The pitfalls of discovering the unoriginality of your work

The pitfalls of discovering the unoriginality of your work
published: (updated: )
by Harshvardhan J. Pandit
philosophy project

My current pet project is HDD-indexer, an utility that indexes the movie files on a disk and downloads its metadata from the internet. I was quite vocal and passionate about it, because it stemmed from a personal need. I was optimistic, and excited to create it with hopes that I would find it a joy to use something I had created with my own hands (typing code, if). I finished enough work to consider it functional, this was the start of this week. A friend messaged a website - imdbnator.com - that did something eerily similar. It scanned the files and presented metadata from IMDb. All in blazing seconds. With movie posters. It was way better than what I had managed to do. I went into an immediate withdrawal.

This wasn't the first time I was disappointed in finding out that my ideas were not novel, or that I was not the only one working on them.

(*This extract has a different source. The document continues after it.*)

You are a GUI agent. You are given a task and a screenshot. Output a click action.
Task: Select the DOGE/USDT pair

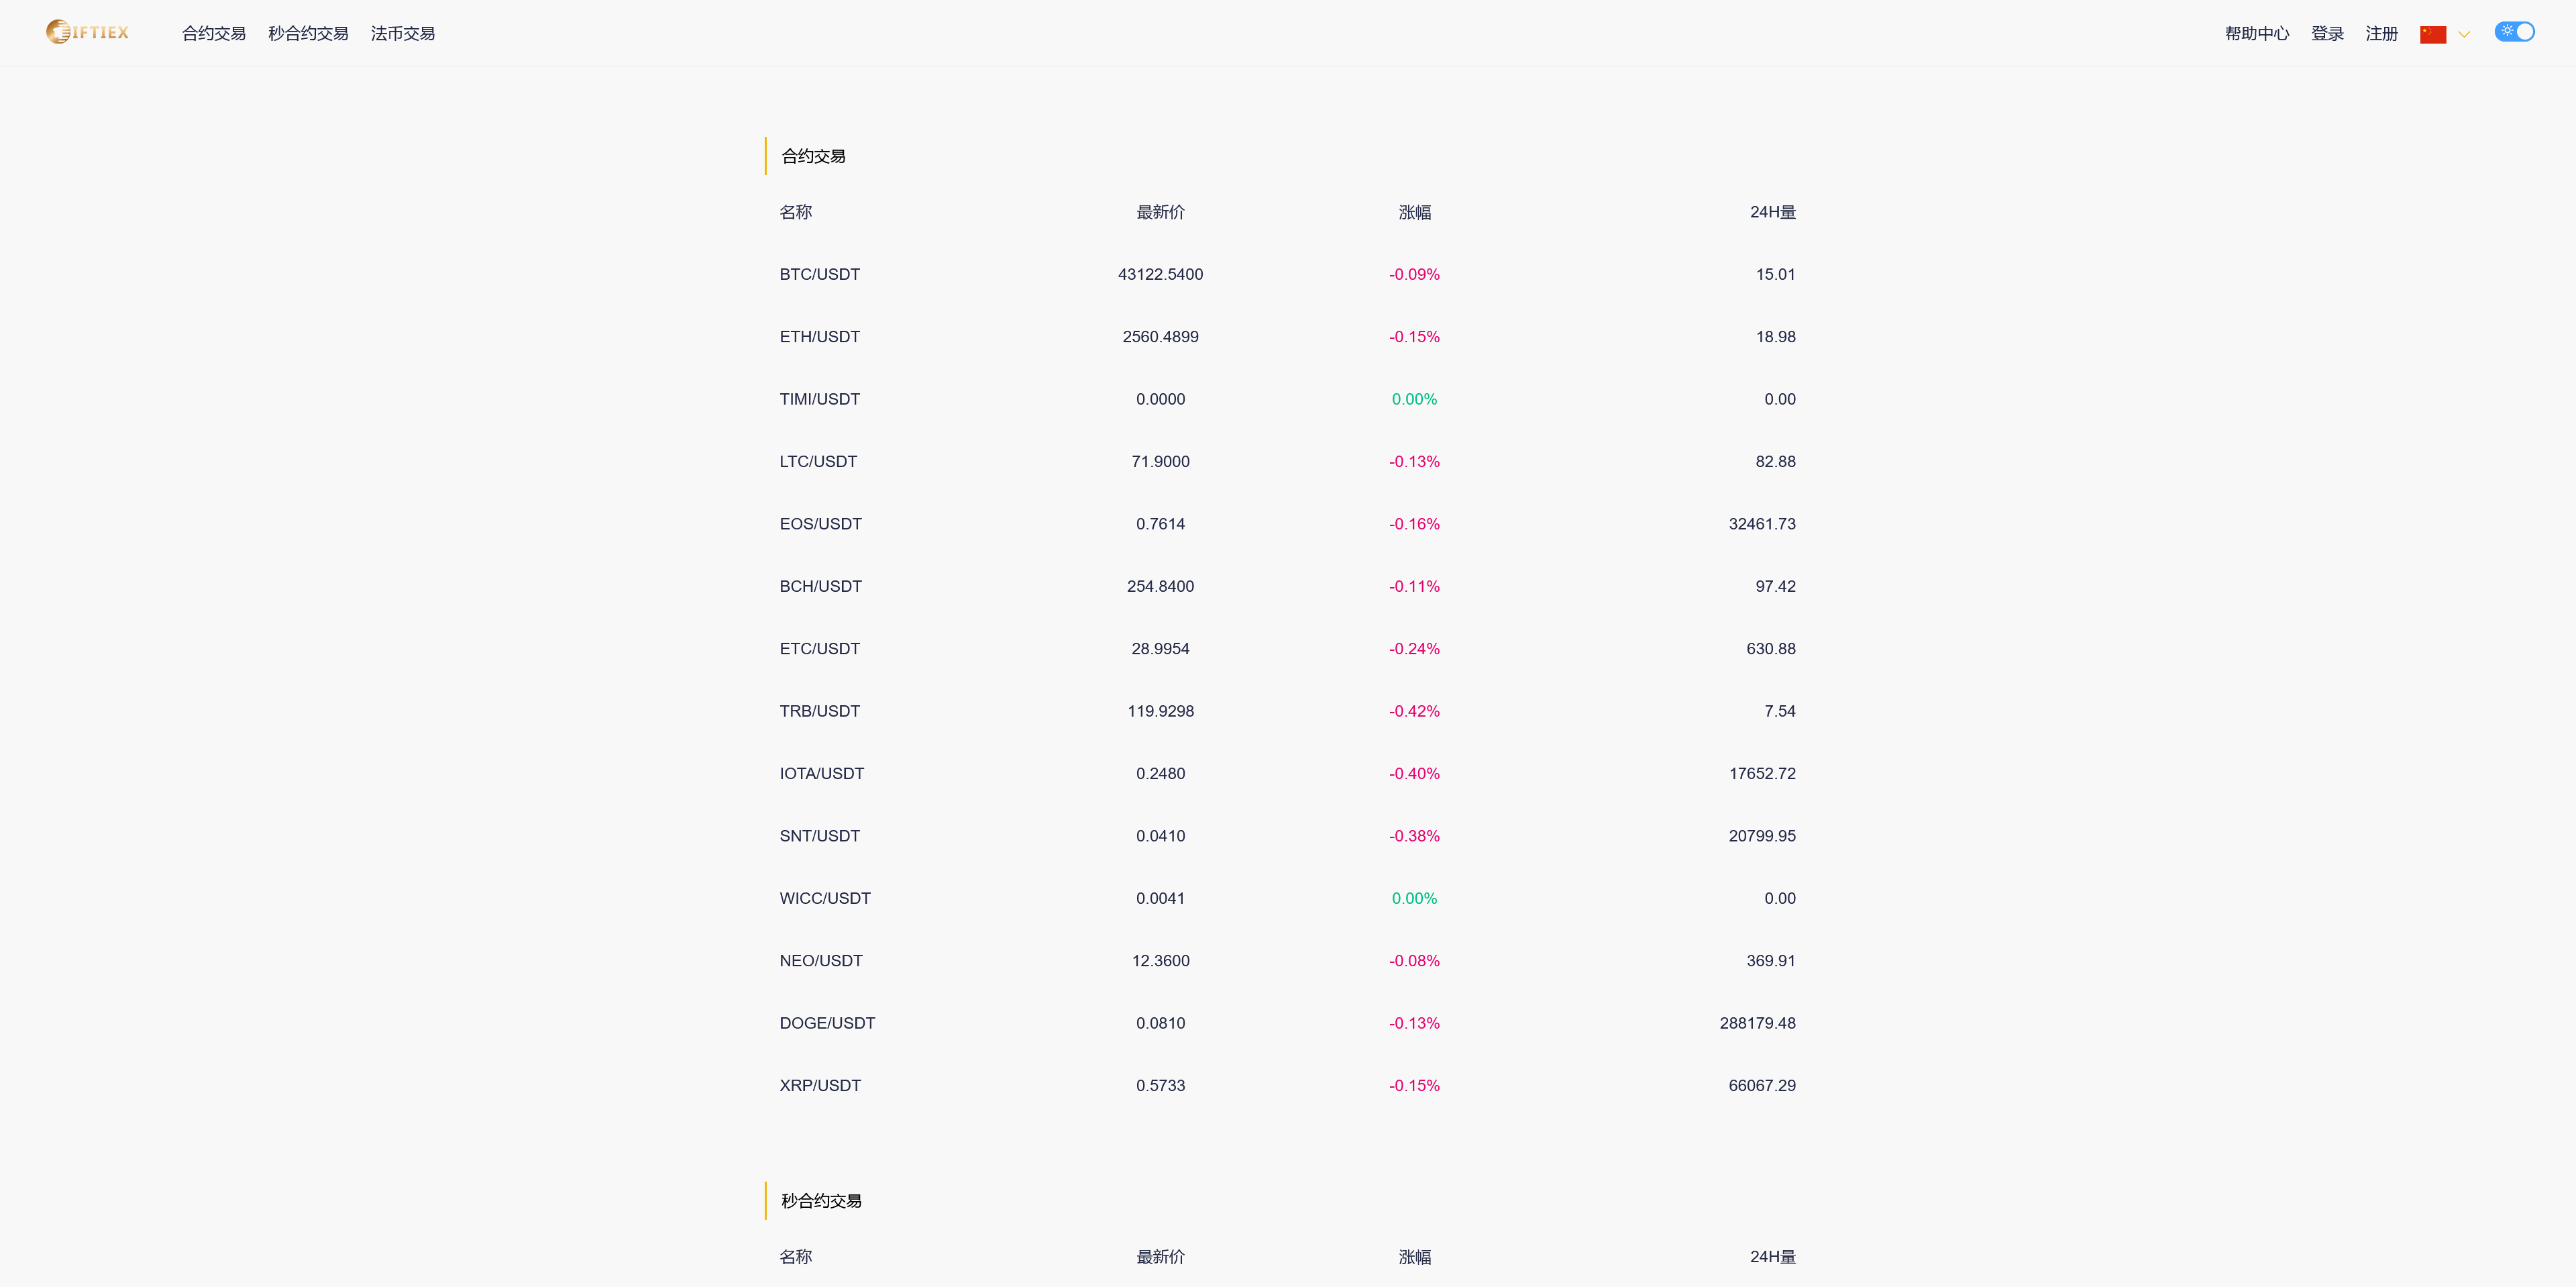coord(827,1023)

I have been there before, maybe a lot more times than I realize. So this time, I sat thinking about it. Initially, I was just groaning about "not again...". But then I realized that I had fallen into a pitfall.

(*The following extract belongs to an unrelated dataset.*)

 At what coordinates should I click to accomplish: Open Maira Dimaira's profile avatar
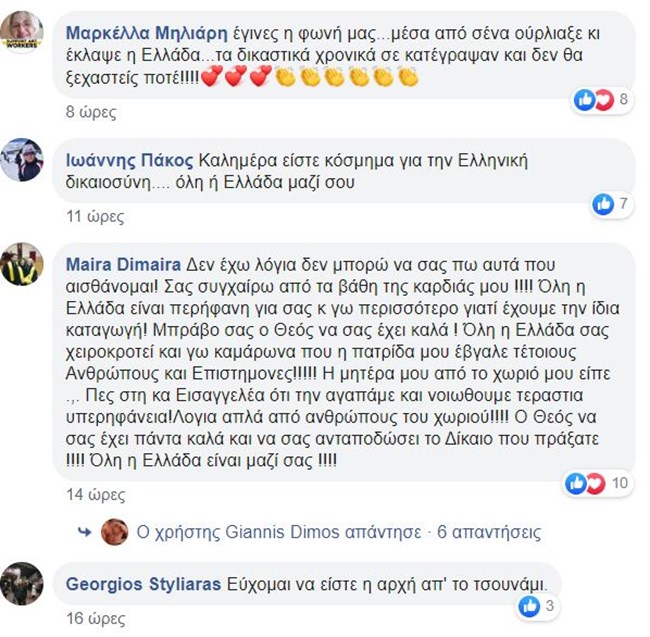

By being in this subjugated state of despair, I failed to move forward. I stagnated. Hence, the comparison to being inside a pit. I didn't like it in there. I wanted out. But I did not know how. All earlier instances of finding out other works that existed similar and better than mine were towards the end of my tenure. This one happened right in the middle of it. Right when I was the most active, the most passionate, the most vulnerable.

Once I hit the bottom, I can only look up, or at least that's the positive note I kept making to myself. Here I lay, sort of direction-less, deciding how I get out of this self-imposed prison. Which brought me to these 5-steps of getting out of pitfalls from discovering the unoriginality of your work:

1. Identify and understand what is the work that surpasses yours. Do not assume anything. Do not believe without taking a look by yourself first. Most of the time, our fears dictate what we see and feel, not actual facts. So while you may fear that whatever latest development was released yesterday makes your work moot, it may not really be so. Maybe it only does one of the things which is common with your work, maybe it has taken a completely new approach, maybe it looks like it's better but it isn't. It's possible, even more likely than the entire work being redundant by now. Go take a look. See. Decide. Understand.

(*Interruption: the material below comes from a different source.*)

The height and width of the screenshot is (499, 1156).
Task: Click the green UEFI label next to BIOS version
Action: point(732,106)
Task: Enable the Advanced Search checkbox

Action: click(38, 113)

2. Compare rigorously how your work differs from the other(s). By now you must know both projects - your own, and the other. What are its differences? How and where does it (start to) differ? Are you behind it in terms of development? Or are you on a different path altogether? Is there value in both approaches? Think on all of these, find answers, think on them some more. 

3. Find one thing that is an advantage your work has over the other project. This one thing is your anchor - you're going to hold on to it, hook over a rope, and make it your initial climbing point. You've got something that's better, or absent in the other project. Start from that. This gives you two things - confidence to continue, and the direction. If possible, you can work towards adding this feature to the other project, or integrating it into yours. Whatever the case, make sure you ARE different again. Then you have something to do that's interesting again.

4. Discuss your project, your future plans, what you intend to develop. Write it, sketch it. Make sure you have a visual understanding of what's next.

5. Write a short script or document explaining what you intend to do. Write the skeleton, high-level abstractions, whatever. Just etch it out. This way, when you come back later, you have a place to continue without going into the pitfall again.

Once you follow these, you're well on your way to start doing nice things again.